Do I have plugged ducts and how do I deal with it?

Plugged ducts refers to the condition where there is obstruction to milk flow in one or more milk ducts in the breast. This may be a result of an inflammation of the milk duct, restricting milk flow. This is a very common condition among breastfeeding mothers, though some women are more prone to it than others. In general, this condition can be managed and treated at home.

Signs of plugged ducts

You may have plugged ducts if you notice a hard, tender lump in your breast that is causing some redness in your breast. The pain or discomfort may get worse in between feeding, and better after a feed.

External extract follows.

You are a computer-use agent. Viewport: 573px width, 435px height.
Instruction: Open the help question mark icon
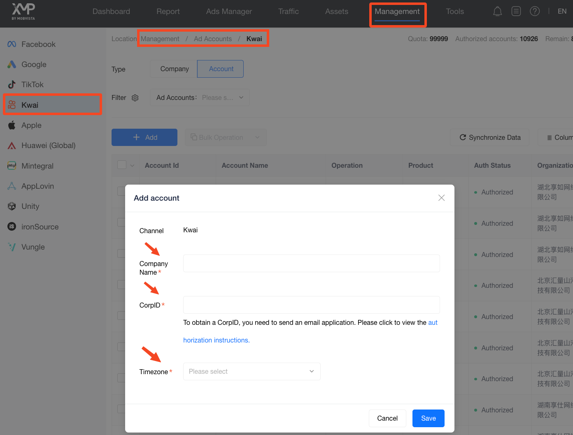pos(535,12)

Plugged ducts, unlike mastitis, do not cause fever-like symptoms.

Causes of plugged ducts

Plugged ducts are often a result of mothers not effectively draining the breasts regularly. This may due to a number of reasons, which include:

  • Improper latching during feeding
  • Over-supply of milk
    This is most common during the first few weeks of breastfeeding where your body is adjusting to the amount of milk that your baby needs.
  • Large gap between feedings
    This may become a more common occurrence when you have to resume work and are unable to directly nurse your baby.
  • Compression of the milk ducts
    This may be due to an ill-fitting nursing bra, tight clothing, or from sleeping on your side or stomach.
  • Stress and fatigue
    Stress can inhibit the ‘let-down’ reflex in your breasts, not allowing milk to drain effectively

Risks of plugged ducts

If you find that you have plugged ducts, it is important to address this problem immediately. Milk that remains in your breasts for too long may cause more serious problems and develop into mastitis.

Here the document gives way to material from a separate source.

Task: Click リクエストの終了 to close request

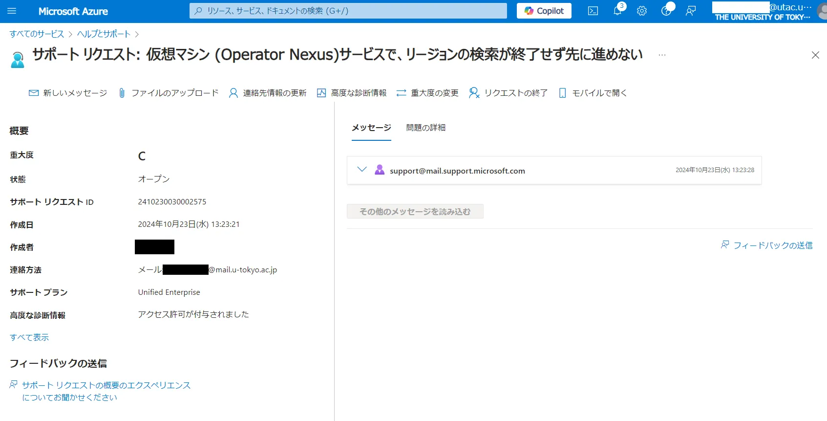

Dealing with plugged ducts

Once again, the steps to treating plugged ducts are similar to that for treating engorgement. It is still absolutely safe to continue feeding your baby. Additional tips for resolving plugged ducts include:

  • Feeding your baby from the affected breast first
    This is when your baby is sucking the strongest. It is also more effective to have your baby’s chin aligned or ‘pointing towards’ the blockage.
  • Get the dried milk out of your breast
    This is best done while you are having a hot shower or using a warm compress. In combination with the breast massage, try rolling your nipples between your thumb and your index finger. This helps to widen the tiny openings in your nipple. Keep alternating between massaging and rolling until you see a white spot in your nipple, and then squeeze it out.

You may or may not be able to resolve the problem immediately. Remember to relax and keep trying. Catch up on rest as well if you can. If you start feeling unwell and begin to experience flu-like symptoms, seek medical help.